Mostra de Repertório da Santa Estação Cia de Teatro

Críticas   |       |    10 de março de 2010    |    3 comentários

Uma não-crítica, escrita para o blog, publicada na seção errada de propósito

A Tempestade e os Mistérios da Ilha
Parada 400
Lipstick Station

Há um bom tempo estou esboçando a crítica para a mostra de repertório da Cia. Santa Estação, cujo trabalho eu havia conhecido em Porto Alegre em 2007 com A Tempestade e os Mistérios da Ilha, e que recentemente esteve em São Paulo para realizar uma temporada incluindo, além dessa peça, o musical Lipstick Station (em que os atores mostram mais “desarmados”, se divertindo), e a peça Parada 400: Convém Tirar os Sapatos (uma das montagens fundamentais da história da companhia e que revela não apenas angústias do grupo, como sua tendência à linguagem do teatro físico com gostinho de dança contemporânea).

A questão é: a temporada do grupo por aqui me deu mais vontade de pensar na temporada do que nas montagens propriamente ditas. Nada pessoal contra as montagens, não. É que a mostra realmente me levantou questões sobre o que significa, na cena teatral brasileira, “mostrar repertório” e prever “ser visto em São Paulo” como etapa de projeto (sobretudo na rúsvel, terra do buxixo do teatro). Isso sem contar questões pontuais (mas não por isso menores) que me ocorrerram, como “o quanto levar sua peça para um espaço estranho interfere no ‘acabamento’ da sua apresentação, e o quanto dessa interferência/distorção é aceitável/contornável desde que meu trabalho possa ser visto por novos públicos”. E aqui não me refiro só ao palco apertadinho dos Parlapas: dá pra estender a questão a qualquer palco de qualquer festival, situação que quase todos os grupos acabam enfrentando algum dia.

Mas ao desenvolver essa crítica, vi que era muito grande a possibilidade de eu estar sendo injusto ou impreciso nas análises por basear as coisas em suposições. E pior, levantando menos leituras potentes do que gostaria. Por isso, achei melhor registrar a temporada de forma menos analítica, menos voltada para os espetáculos em si, menos conclusiva – mas ainda assim tentando levantar algumas questões, ainda que sem saber onde elas vão terminar (conto com você, leitor interlocutor, pra pensar junto essas questões). Só não queria que essas questões esfriassem, porque podem ser interessantes pra começar a pensar nas condições em que o teatro é produzido e como ele circula em nosso país.

Dados de elementos e posições de texto
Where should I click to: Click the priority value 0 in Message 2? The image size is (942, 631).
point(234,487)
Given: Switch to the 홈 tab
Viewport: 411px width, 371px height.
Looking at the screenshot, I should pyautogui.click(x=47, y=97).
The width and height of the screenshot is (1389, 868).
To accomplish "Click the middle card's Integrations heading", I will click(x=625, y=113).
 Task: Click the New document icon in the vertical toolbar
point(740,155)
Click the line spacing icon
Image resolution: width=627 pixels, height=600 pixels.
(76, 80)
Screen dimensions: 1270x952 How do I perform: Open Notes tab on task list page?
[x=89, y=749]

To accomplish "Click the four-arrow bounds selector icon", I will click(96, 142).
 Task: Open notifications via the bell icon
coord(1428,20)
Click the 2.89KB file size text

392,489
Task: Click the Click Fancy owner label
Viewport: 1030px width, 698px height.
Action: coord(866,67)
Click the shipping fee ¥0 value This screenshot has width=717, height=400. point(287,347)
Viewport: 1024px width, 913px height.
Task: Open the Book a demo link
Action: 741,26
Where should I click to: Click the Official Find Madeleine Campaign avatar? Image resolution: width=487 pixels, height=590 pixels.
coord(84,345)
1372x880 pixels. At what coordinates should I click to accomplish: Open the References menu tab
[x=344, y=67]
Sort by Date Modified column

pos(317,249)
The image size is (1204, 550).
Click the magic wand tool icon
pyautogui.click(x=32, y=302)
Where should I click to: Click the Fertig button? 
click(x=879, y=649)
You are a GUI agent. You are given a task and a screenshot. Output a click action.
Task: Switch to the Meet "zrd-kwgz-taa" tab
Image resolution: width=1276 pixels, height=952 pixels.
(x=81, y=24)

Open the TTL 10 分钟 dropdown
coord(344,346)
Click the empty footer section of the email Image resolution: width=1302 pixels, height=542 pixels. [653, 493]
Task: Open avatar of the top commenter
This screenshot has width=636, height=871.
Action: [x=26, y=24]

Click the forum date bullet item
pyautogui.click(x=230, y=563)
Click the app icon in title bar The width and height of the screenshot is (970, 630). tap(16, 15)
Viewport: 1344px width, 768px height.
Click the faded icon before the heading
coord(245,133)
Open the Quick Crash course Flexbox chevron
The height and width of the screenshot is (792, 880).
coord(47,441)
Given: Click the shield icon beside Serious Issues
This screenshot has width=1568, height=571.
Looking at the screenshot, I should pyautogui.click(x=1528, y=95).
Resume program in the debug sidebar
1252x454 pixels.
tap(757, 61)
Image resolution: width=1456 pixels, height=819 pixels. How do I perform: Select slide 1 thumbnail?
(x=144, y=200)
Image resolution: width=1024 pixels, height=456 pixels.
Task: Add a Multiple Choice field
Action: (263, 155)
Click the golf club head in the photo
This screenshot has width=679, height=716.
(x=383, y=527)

= Tarefas propostas =
a: Transcreva do texto sobre a mostra da Santa Estação o trecho entre "A questão é: a" e "enfrentando algum dia.", inclusive.
b: Reescreva de forma mais concisa o parágrafo do texto sobre a mostra da Santa Estação que começa com "Mas ao desenvolver essa crítica", preservando seus fatos principais.

= Respostas =
a:
A questão é: a temporada do grupo por aqui me deu mais vontade de pensar na temporada do que nas montagens propriamente ditas. Nada pessoal contra as montagens, não. É que a mostra realmente me levantou questões sobre o que significa, na cena teatral brasileira, “mostrar repertório” e prever “ser visto em São Paulo” como etapa de projeto (sobretudo na rúsvel, terra do buxixo do teatro). Isso sem contar questões pontuais (mas não por isso menores) que me ocorrerram, como “o quanto levar sua peça para um espaço estranho interfere no ‘acabamento’ da sua apresentação, e o quanto dessa interferência/distorção é aceitável/contornável desde que meu trabalho possa ser visto por novos públicos”. E aqui não me refiro só ao palco apertadinho dos Parlapas: dá pra estender a questão a qualquer palco de qualquer festival, situação que quase todos os grupos acabam enfrentando algum dia.

b: Ao desenvolver a crítica, percebi que poderia ser injusto ou impreciso por basear as análises em suposições, além de levantar leituras menos potentes do que gostaria. Por isso, optei por registrar a temporada de forma menos analítica, menos voltada aos espetáculos e menos conclusiva, mas ainda levantando questões em aberto, com a participação do leitor. Não queria que essas questões esfriassem, pois podem ajudar a pensar as condições em que o teatro é produzido e circula no país.